# Tamworth CC Audax rides 14/04/2012



## fungus (7 Mar 2012)

Just a reminder that we will be running our usual audax events on the 14th of April + a new 100k ride  More details will be on the website soon: http://tamworthcyclingclub.blogspot.com/

200km 08:00 from Tamworth, Pretty Pigs PH Two Battles
BR [2300m] £5.00 Clive Handy
http://www.aukweb.net/events/detail/12-734/

150km 09:00 from Tamworth, Pretty Pigs PH Towering Trees
BP [1630m] £5.00 Clive Handy
http://www.aukweb.net/events/detail/12-736/
New Event110km 09:30 from Tamworth, Pretty Pigs PH The Essex Bridge
BP £5 Clive Handy 
http://www.aukweb.net/events/detail/12-735/


50km 10:00 from Tamworth, Pretty Pigs PH Just a chuffing 50
BP £3.50 Clive Handy
http://www.aukweb.net/events/detail/12-737/


----------



## AlanW (7 Mar 2012)

fungus said:


> Just a reminder that we will be running our usual audax events on the 14th of April + a new 100k ride  More details will be on the website soon: http://tamworthcyclingclub.blogspot.com/
> 
> 200km 08:00 from Tamworth, Pretty Pigs PH Two Battles
> BR [2300m] £5.00 Clive Handy
> ...


 
I have ridden the Towering Trees Audax for the last two years and its a great ride, and is highly recommended. Sadly I cannot do it this year as the date clashes with the HONC MTB event.


----------



## mcshroom (7 Mar 2012)

I'm doing the two battles


----------



## Camrider (7 Mar 2012)

Just printed out the entry form for the Essex Bridge.
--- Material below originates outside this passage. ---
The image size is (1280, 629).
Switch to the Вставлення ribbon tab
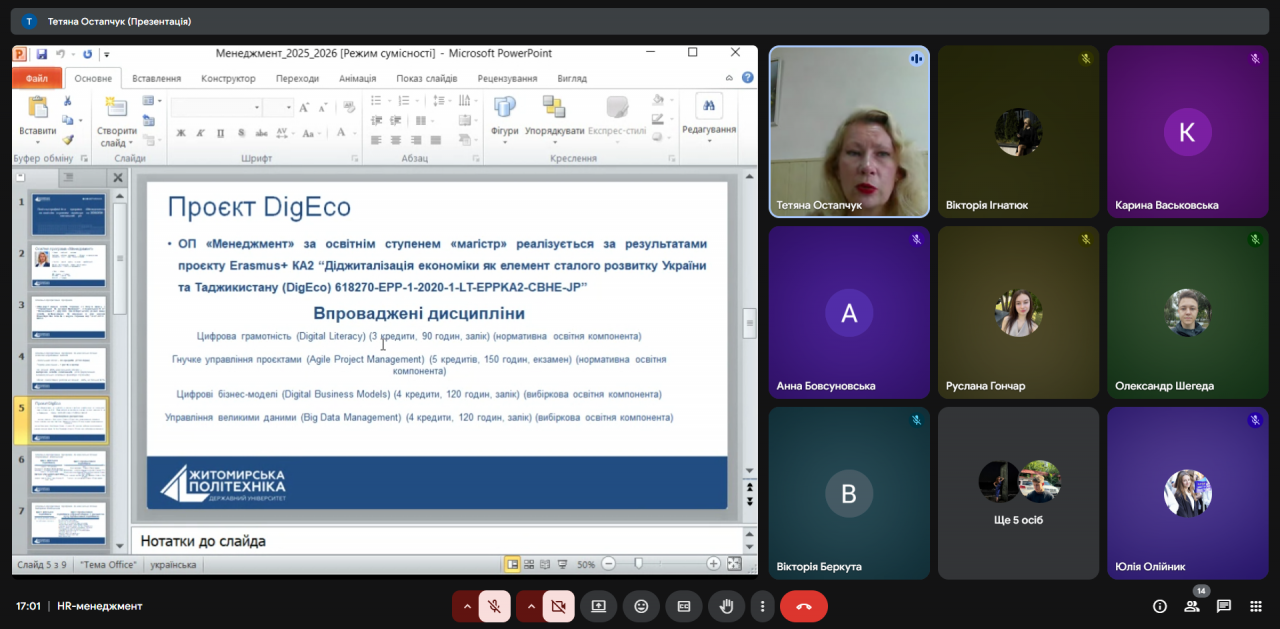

Just waiting for my my social secretary to confirm I don't have any other commitments / jobs to do on that day . 

Hopefully this will be my 1st audax away from my local turf.


----------



## mcshroom (1 Apr 2012)

Well after my first 200 of the year yesterday I'm looking forward to the Two Battles now (although I hope to have more than 4 minutes spare for this one). 

Anyone else coming along?


----------



## fungus (3 Apr 2012)

Just to let you know the route check has been completed for the chuffing 50K & we can confirm that there is indeed CAIK at the battlefield line railway: http://www.battlefield-line-railway.co.uk/
The other routes will be checked over the bank holiday weekend


----------